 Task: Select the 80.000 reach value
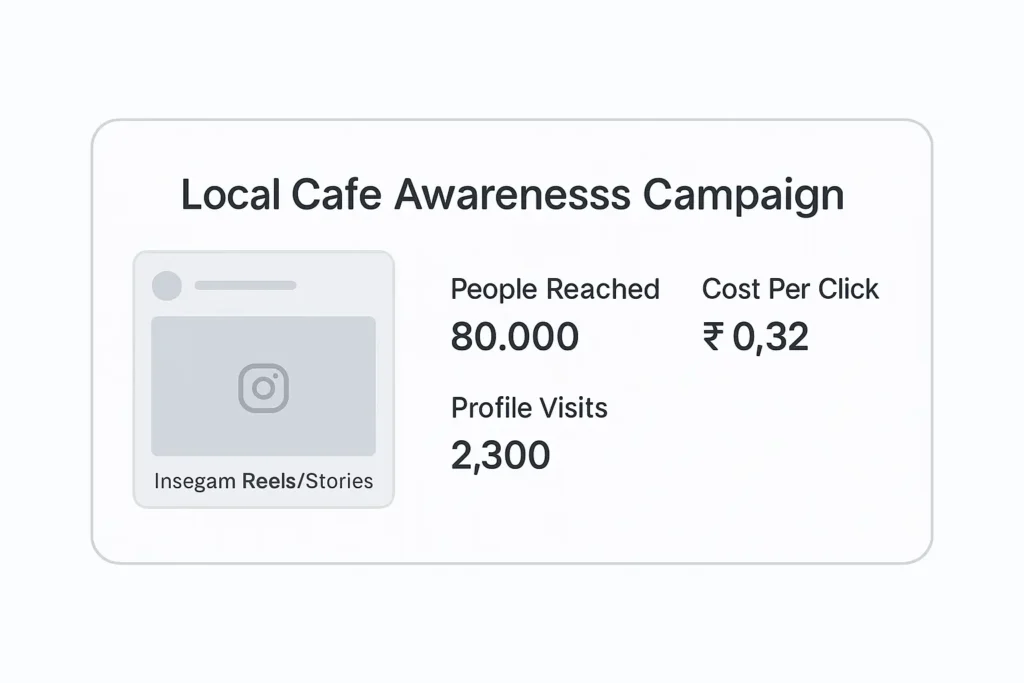pos(514,337)
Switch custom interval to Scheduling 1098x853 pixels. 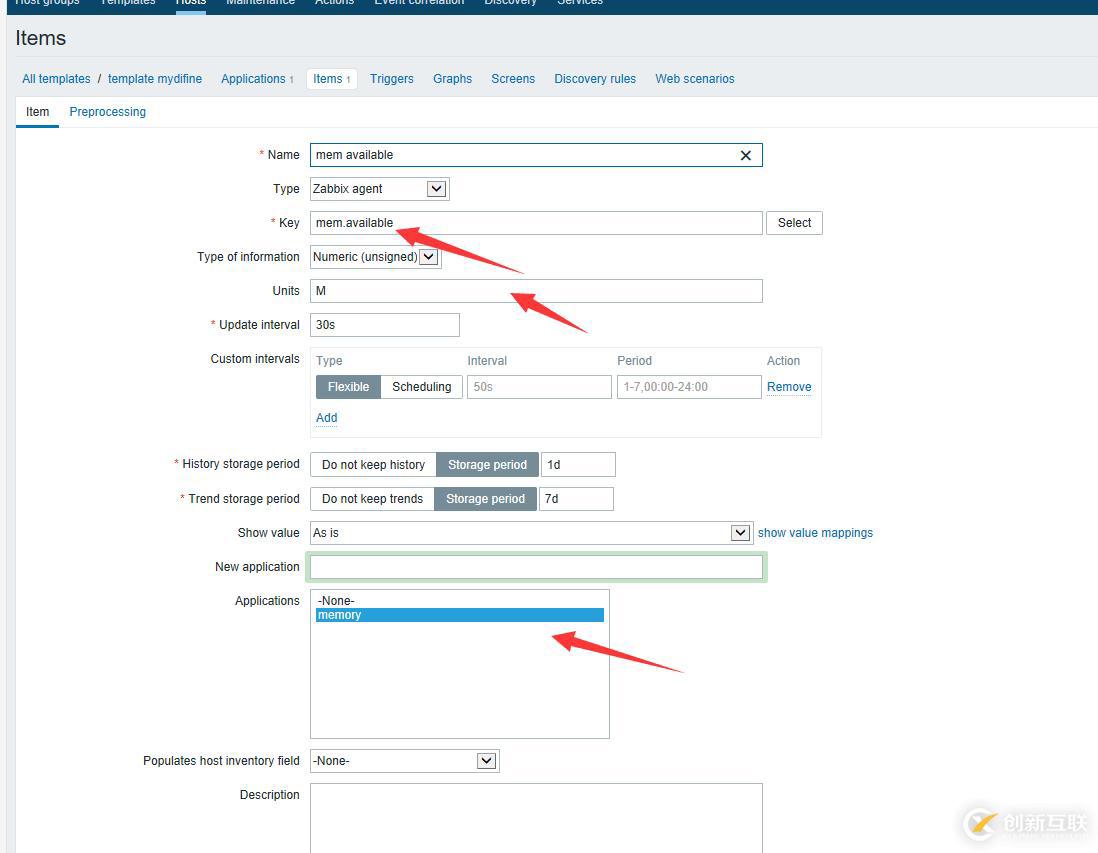point(421,387)
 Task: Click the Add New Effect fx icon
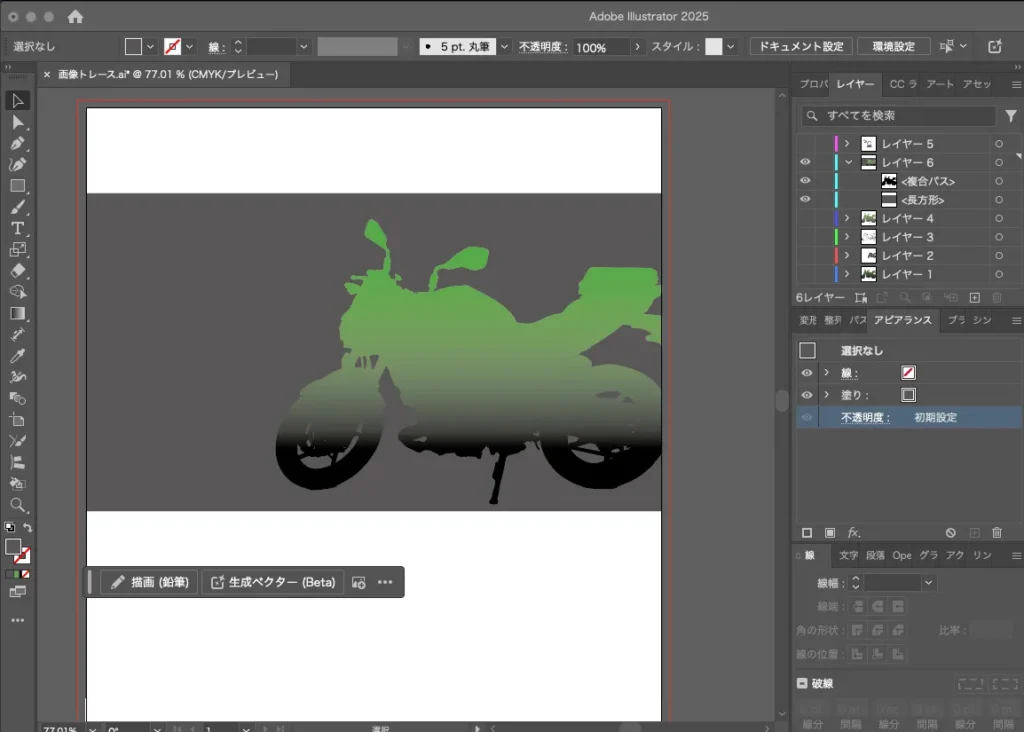click(x=854, y=533)
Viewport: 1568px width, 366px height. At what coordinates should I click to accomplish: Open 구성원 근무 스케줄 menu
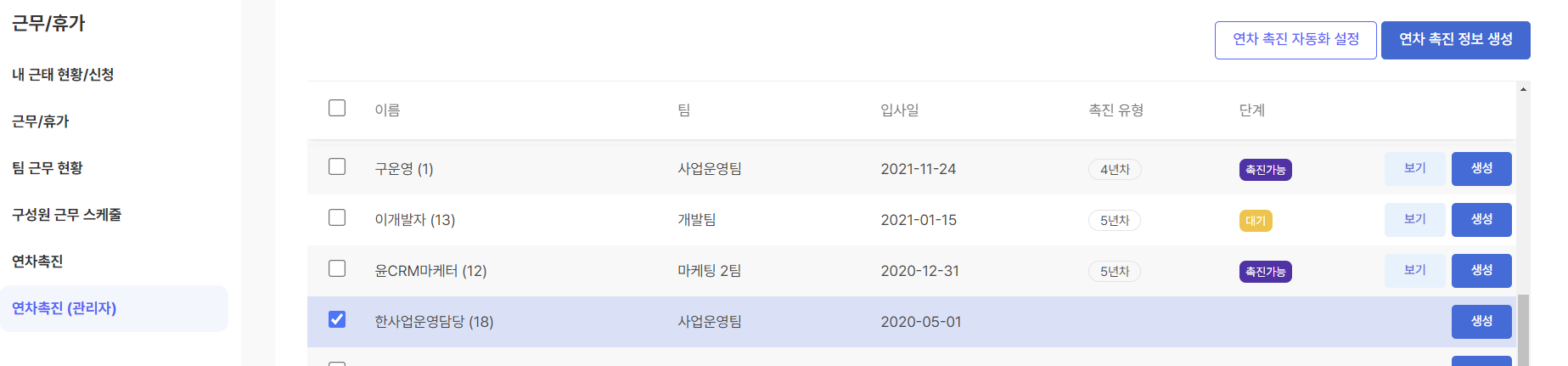pyautogui.click(x=67, y=215)
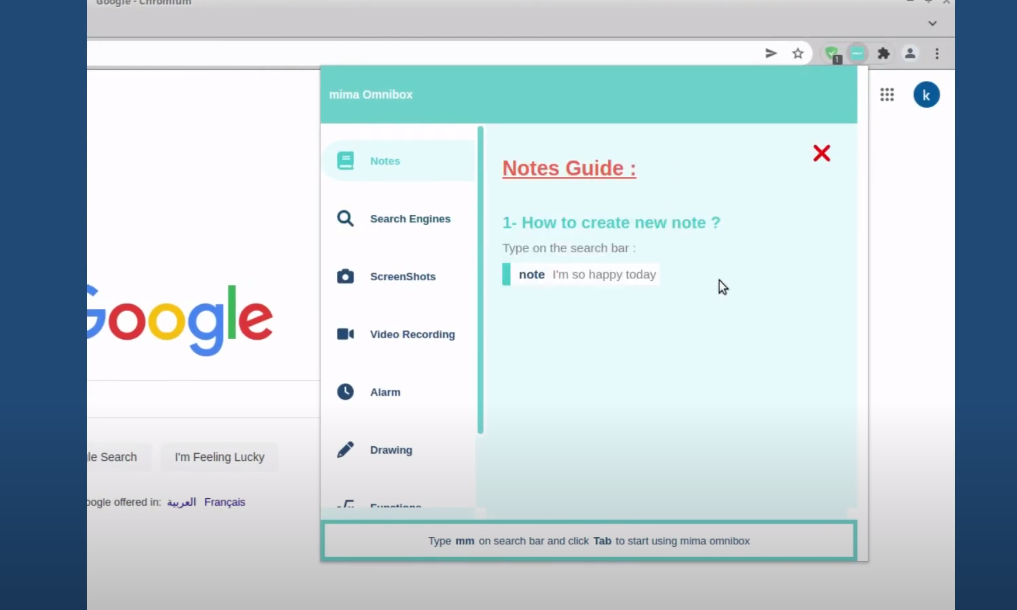Click the Search Engines magnifier icon
Viewport: 1017px width, 610px height.
(345, 218)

# Exercise description
All that should be printed is the lines from the one containing "Viewport: 1568px width, 366px" through the last line of the material above, both ends included, exactly as they stand; please skip the pictures.

# Problem solution
Viewport: 1568px width, 366px height. At what coordinates should I click to accomplish: Open 구성원 근무 스케줄 menu
pyautogui.click(x=67, y=215)
Click the Search Engines magnifier icon
Viewport: 1017px width, 610px height.
(345, 218)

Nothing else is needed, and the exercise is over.